Assigned task: In the records below, find the line that contains "This screenshot has height=465, width=777." and the line that contains "1080x500 pixels.". Set down exactly those lines and every line between them, and nothing more.
::::::::::
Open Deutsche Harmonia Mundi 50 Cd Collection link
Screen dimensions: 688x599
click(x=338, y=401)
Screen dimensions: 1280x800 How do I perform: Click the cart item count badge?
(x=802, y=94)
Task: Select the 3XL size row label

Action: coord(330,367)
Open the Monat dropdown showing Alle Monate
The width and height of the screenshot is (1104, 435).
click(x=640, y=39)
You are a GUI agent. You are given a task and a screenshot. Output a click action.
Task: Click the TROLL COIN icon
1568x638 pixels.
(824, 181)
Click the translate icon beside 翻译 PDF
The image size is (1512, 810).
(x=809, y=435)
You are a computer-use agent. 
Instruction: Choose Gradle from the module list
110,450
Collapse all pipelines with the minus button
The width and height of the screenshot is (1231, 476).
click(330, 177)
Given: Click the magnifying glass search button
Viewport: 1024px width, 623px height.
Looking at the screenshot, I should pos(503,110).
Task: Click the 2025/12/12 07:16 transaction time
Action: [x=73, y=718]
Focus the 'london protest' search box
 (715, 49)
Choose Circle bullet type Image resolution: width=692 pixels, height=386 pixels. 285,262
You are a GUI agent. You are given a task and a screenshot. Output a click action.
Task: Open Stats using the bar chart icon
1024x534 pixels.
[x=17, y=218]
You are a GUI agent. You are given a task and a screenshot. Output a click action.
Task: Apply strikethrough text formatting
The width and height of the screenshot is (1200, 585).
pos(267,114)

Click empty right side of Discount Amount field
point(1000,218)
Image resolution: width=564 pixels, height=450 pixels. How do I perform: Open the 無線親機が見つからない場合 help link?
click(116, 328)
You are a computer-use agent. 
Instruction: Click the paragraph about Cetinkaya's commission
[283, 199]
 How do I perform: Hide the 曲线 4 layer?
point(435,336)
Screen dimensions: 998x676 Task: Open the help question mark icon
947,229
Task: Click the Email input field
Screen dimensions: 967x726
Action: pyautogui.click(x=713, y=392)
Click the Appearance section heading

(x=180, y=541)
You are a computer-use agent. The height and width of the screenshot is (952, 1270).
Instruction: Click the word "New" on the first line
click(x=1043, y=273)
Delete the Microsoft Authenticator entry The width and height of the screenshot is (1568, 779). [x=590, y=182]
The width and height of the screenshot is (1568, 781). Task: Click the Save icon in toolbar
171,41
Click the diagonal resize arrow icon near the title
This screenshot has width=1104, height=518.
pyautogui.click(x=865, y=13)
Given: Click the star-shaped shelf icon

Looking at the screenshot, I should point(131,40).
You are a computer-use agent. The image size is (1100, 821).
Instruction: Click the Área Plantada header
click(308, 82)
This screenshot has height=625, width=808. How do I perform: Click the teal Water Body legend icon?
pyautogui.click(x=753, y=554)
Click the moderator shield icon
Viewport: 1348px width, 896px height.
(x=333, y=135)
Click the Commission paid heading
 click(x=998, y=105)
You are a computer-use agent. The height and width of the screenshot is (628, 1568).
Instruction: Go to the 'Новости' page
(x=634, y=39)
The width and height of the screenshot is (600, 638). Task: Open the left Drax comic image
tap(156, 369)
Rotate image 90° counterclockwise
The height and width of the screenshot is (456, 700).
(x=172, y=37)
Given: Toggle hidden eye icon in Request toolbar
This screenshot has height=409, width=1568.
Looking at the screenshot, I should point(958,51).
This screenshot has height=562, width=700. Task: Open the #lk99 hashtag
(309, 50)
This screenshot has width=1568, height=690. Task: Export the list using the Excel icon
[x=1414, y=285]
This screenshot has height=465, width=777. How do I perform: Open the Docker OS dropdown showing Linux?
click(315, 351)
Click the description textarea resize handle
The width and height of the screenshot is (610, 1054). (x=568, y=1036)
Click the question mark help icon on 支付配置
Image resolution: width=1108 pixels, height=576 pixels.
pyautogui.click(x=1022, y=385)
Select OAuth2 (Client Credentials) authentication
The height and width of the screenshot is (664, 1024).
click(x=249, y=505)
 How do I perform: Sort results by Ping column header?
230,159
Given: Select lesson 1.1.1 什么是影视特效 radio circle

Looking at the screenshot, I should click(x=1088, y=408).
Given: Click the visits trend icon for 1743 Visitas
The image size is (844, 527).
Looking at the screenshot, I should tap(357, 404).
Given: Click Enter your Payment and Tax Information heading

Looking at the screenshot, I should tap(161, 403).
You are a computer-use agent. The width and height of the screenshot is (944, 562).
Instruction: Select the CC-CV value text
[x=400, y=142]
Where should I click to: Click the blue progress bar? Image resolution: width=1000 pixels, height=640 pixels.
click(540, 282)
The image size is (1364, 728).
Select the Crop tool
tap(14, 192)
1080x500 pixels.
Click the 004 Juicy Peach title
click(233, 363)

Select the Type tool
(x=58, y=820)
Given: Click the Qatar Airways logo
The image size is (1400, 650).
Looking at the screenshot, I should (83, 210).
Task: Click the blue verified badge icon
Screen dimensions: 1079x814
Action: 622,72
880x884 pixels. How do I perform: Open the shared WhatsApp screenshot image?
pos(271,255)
::::::::::
Solution:
This screenshot has height=465, width=777. How do I perform: Open the Docker OS dropdown showing Linux?
click(315, 351)
Click the description textarea resize handle
The width and height of the screenshot is (610, 1054). (x=568, y=1036)
Click the question mark help icon on 支付配置
Image resolution: width=1108 pixels, height=576 pixels.
pyautogui.click(x=1022, y=385)
Select OAuth2 (Client Credentials) authentication
The height and width of the screenshot is (664, 1024).
click(x=249, y=505)
 How do I perform: Sort results by Ping column header?
230,159
Given: Select lesson 1.1.1 什么是影视特效 radio circle

Looking at the screenshot, I should click(x=1088, y=408).
Given: Click the visits trend icon for 1743 Visitas
The image size is (844, 527).
Looking at the screenshot, I should tap(357, 404).
Given: Click Enter your Payment and Tax Information heading

Looking at the screenshot, I should tap(161, 403).
You are a computer-use agent. The width and height of the screenshot is (944, 562).
Instruction: Select the CC-CV value text
[x=400, y=142]
Where should I click to: Click the blue progress bar? Image resolution: width=1000 pixels, height=640 pixels.
click(540, 282)
The image size is (1364, 728).
Select the Crop tool
tap(14, 192)
1080x500 pixels.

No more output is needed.